You work outside the home, in a full or part-time job (sometimes two). Since you have no more than a high school diploma, you are limited to minimum wage, blue and pink collar jobs. Never mind that you grew up in poverty, yourself.
Childcare is an ongoing challenge, sometimes costing you jobs. When a child is sick, you miss work. Child support is little more than a fantasy.
Poverty and all it entails is a recognized cause of chronic health problems. You may already be suffering from depression or heart disease. Your children still have their dreams. They, also, have asthma.
There are government programs that should be of help to you. Welfare, Food Stamps, and others. These require that you set any remaining pride aside, and wait hours on a phone, a website, or a line. You do that gladly (and repeatedly), to no avail.
One agency takes the position you are another’s responsibility. A third unaccountably closes its file, sending you back to the beginning.
So on and so on. Bureaucratic errors and delays bring you to tears. You fear you may snap.
Your children have had little stability in their lives, apart from you. Unfortunately, you (and they) have more than once been evicted.
This is not the result of a cavalier attitude on your part toward finance.
To the contrary, you stretch your meager income as far as possible to meet expenses. Since there are never enough funds to go around, you pay bills in part, in alternate months, or allow them to go into collection. This applies to rent, as well.

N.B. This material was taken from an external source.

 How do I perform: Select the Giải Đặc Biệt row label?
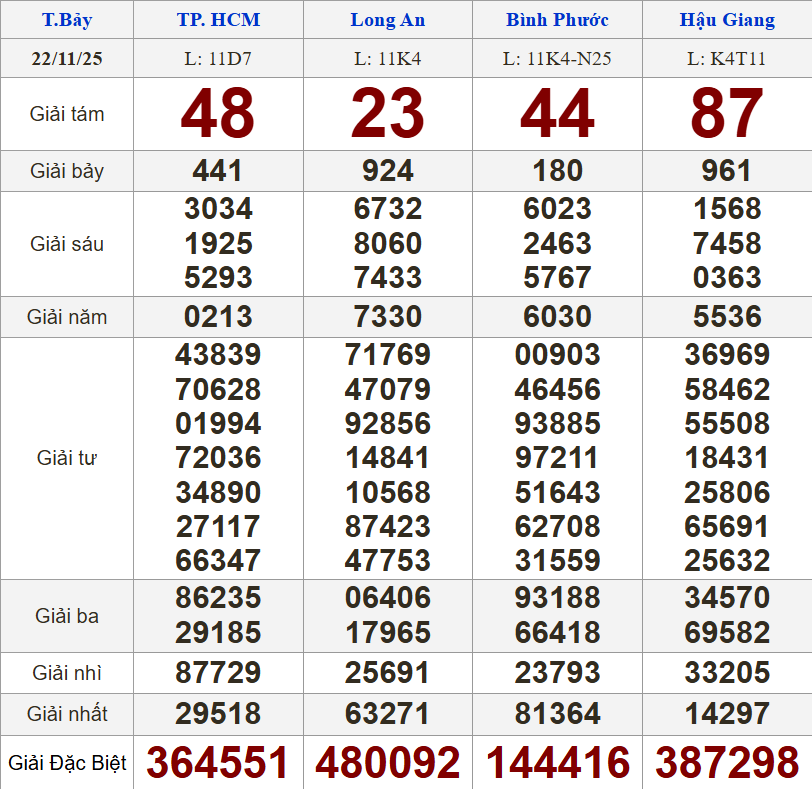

Evicted and without savings, you sleep on a friend’s couch, effectively homeless. Your children may have to change schools again; may have lost their meager belongings to a lockout by the landlord.
Public housing is not an available alternative. The waiting list for subsidized housing in your state may be years long. Such housing is often dilapidated; the crime rate there, astronomical. Ceilings leak, toilets function only occasionally. Gunshots can be heard in the halls.
Younger children eat before older ones. You eat last, if there is any food remaining. More often than not, the refrigerator stands empty.
This is the face of poverty. It is not the image any of us would choose for Thanksgiving. But it is the face of America as surely as that of Lady Liberty or Uncle Sam. As we sit around our holiday tables, the rest of us would do well to remember that.
“Then they also will answer Him, saying, ‘Lord, when did we see You hungry or thirsty…and did not minister to You?’ Then He will answer them, saying, ‘Assuredly, I say to you, inasmuch as you did not do it to one of the least of these, you did not do it to Me’ ” (Matt. 25: 44-45).